Galleria di Milano
Galleria di Milano

Milano, 28 settembre 2019 - Per lo spazio più piccolo (95 metri quadrati) sono arrivate 11 offerte, per quello più grande (473 mq) nessuna. In chiaroscuro il risultato del bando comunale per l’assegnazione degli spazi finora occupati da Stefanel in Galleria Vittorio Emanuele. O meglio, come detto, degli spazi, perché il Comune ha deciso di dividere il locale (una vetrina da una parte, due vetrine dall’altra) per aggiungere un negozio in Galleria. L’obiettivo? Ottenere un maggiore introito totale a favore di Palazzo Marino, proprietario del Salotto. L'operazione per ora non è riuscita. Le attenzioni dei marchi che ancora non hanno uno spazio in Galleria, infatti, si sono concentrate sul locale più piccolo e dalla base d’asta più abbordabile (175.750 euro di affitto all’anno) e hanno ignorato il locale più grande dalla base d’asta più impegnativa (875.050 euro), per un motivo che spiegheremo più avanti.

Ma vediamo nel dettaglio le 11 offerte arrivate per i 95 mq (vetrina, interrato e soppalco), quelli contesi. La prima offerta è arrivata da Fenicia Spa (Camicissima). La seconda dal cravattificio Zadi, già presente in Galleria. La terza dall’orologeria Luigi Verga. La quarta dalla gioielleria Leo Pizzo, con un passato nel Salotto e un ricorso perso contro il Comune. La quinta da Longchamp Italia (borse e non solo). La sesta da Falconieri. La settima da Porsche Design Italia (società specializzata nella realizzazione di oggetti di design con il brand della casa automobilistica tedesca). L’ottava dalla pasticceria napoletana Maresca, ma è stata accettata «con riserva» dal Comune perché protocollata in leggero ritardo rispetto alla scadenza. La nona arriva da Ddf. La decima dalla società di ottica Salmoiraghi e Viganò. L’undicesima è della gioielleria Damiani.

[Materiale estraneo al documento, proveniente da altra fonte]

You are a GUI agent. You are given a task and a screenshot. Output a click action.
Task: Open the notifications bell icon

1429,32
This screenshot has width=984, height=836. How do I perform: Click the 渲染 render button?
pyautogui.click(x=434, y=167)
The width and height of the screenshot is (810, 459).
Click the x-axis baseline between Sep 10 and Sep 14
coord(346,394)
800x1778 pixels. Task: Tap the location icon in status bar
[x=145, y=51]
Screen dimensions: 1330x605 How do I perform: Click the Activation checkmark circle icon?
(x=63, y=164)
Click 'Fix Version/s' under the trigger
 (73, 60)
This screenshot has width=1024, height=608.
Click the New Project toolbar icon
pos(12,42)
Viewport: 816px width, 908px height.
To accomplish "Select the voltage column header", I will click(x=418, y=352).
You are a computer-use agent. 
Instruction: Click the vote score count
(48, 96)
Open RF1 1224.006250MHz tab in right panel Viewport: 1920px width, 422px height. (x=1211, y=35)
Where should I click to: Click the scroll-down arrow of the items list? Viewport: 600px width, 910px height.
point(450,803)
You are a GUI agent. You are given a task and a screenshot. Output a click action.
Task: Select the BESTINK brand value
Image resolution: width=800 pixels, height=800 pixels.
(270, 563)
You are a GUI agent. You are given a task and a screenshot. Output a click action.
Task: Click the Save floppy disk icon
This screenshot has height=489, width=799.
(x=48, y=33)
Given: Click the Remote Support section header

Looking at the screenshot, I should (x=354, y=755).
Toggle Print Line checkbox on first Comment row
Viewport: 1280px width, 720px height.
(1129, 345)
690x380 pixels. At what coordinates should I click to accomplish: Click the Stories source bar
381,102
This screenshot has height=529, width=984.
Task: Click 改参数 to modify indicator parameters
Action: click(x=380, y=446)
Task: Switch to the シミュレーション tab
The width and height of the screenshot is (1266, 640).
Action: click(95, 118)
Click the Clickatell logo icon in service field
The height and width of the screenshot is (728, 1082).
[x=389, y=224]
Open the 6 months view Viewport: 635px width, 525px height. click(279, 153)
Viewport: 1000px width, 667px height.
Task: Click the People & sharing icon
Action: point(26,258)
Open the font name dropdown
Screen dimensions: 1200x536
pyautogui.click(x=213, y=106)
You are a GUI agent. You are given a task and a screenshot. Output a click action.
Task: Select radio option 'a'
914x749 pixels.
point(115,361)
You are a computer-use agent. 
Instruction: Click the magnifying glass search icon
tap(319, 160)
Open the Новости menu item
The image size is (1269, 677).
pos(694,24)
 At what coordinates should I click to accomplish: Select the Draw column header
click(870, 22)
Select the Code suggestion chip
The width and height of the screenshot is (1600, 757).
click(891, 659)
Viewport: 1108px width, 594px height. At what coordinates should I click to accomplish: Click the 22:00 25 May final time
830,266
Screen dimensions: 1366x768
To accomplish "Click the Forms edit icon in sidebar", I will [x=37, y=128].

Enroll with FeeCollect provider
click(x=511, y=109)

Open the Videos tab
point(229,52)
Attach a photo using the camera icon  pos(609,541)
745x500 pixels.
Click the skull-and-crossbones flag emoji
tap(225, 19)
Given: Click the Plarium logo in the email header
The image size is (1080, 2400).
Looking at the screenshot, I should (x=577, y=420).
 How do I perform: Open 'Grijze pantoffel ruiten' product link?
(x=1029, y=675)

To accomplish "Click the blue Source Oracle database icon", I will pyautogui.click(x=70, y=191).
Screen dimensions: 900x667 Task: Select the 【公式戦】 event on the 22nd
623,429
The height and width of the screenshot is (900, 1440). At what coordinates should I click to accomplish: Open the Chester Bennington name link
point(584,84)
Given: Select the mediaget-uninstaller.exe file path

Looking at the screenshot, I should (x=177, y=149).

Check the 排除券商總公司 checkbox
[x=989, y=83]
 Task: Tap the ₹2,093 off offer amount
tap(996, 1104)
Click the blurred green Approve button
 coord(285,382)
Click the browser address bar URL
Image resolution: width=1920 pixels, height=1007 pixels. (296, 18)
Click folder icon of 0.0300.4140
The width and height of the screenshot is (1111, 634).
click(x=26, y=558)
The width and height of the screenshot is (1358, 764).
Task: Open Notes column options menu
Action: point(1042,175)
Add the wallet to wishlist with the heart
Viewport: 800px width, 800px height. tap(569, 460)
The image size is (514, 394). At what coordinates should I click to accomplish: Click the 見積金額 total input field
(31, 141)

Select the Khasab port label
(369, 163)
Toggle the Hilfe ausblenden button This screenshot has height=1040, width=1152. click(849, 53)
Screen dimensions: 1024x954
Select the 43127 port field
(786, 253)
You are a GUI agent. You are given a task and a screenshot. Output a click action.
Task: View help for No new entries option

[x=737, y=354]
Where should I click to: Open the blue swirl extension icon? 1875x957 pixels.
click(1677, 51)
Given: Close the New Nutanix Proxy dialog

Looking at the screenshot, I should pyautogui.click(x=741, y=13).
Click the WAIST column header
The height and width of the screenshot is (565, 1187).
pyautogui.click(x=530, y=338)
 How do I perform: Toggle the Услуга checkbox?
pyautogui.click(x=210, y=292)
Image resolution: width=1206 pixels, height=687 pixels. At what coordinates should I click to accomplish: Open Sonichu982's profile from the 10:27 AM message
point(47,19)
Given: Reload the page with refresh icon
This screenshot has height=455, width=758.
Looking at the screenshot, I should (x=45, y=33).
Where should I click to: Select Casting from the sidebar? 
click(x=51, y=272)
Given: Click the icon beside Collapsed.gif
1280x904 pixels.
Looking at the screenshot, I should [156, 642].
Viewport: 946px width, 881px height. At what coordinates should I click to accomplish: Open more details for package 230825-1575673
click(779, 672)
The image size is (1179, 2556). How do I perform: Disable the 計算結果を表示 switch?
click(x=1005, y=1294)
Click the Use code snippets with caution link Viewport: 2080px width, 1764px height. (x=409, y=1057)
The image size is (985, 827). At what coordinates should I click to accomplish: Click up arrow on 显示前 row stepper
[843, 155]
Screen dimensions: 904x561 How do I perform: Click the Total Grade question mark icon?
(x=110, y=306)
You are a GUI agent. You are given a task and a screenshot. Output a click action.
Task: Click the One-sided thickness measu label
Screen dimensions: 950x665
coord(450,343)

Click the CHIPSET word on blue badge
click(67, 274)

La commissione comunale per l’assegnazione degli spazi ieri pomeriggio ha verificato le offerte arrivate ma non ha ancora assegnato lo spazio in Galleria. Nelle prossime settimane gli uffici del Demanio municipale svolgeranno una verifica sulle proposte tecniche pervenute e tra circa un mese apriranno le buste con le offerte economiche indicate dagli 11 marchi. Tutte le offerte dovranno essere uguali o superiori alla base d’asta indicata, come già indicato in precedenza: 175.750 euro di affitto all’anno. Tant’è. Ma perché il secondo spazio, quello da 473 mq (due vetrine, ammezzato e soppalco), non ha ricevuto offerte? La principale ragione dell’asta deserta potrebbe essere relativa al meccanismo proposto per questo secondo lotto del bando, che prevede «la possibilità di collegare gli spazi ai piani superiori di 363 mq, attualmente occupati da uffici comunali – si legge in una nota del Comune dello scorso 13 luglio –. L’amministrazione ha attivato le procedure per liberarli. L’aggiudicatario del secondo lotto dovrà impegnarsi a stipulare un successivo contratto riferito a tali spazi qualora il Comune li rendesse disponibili entro tre anni dall’aggiudicazione». Insomma, lo spazio da 473 mq potrebbe crescere fino a 836 mq, facendo schizzare a oltre un milione di euro l’affitto. Una variabile che potrebbe aver scoraggiato molti marchi dal presentare offerte per questo spazio. Bando da ripensare? L’assessore al Demanio Roberto Tasca dovrà valutare se modificarlo o no.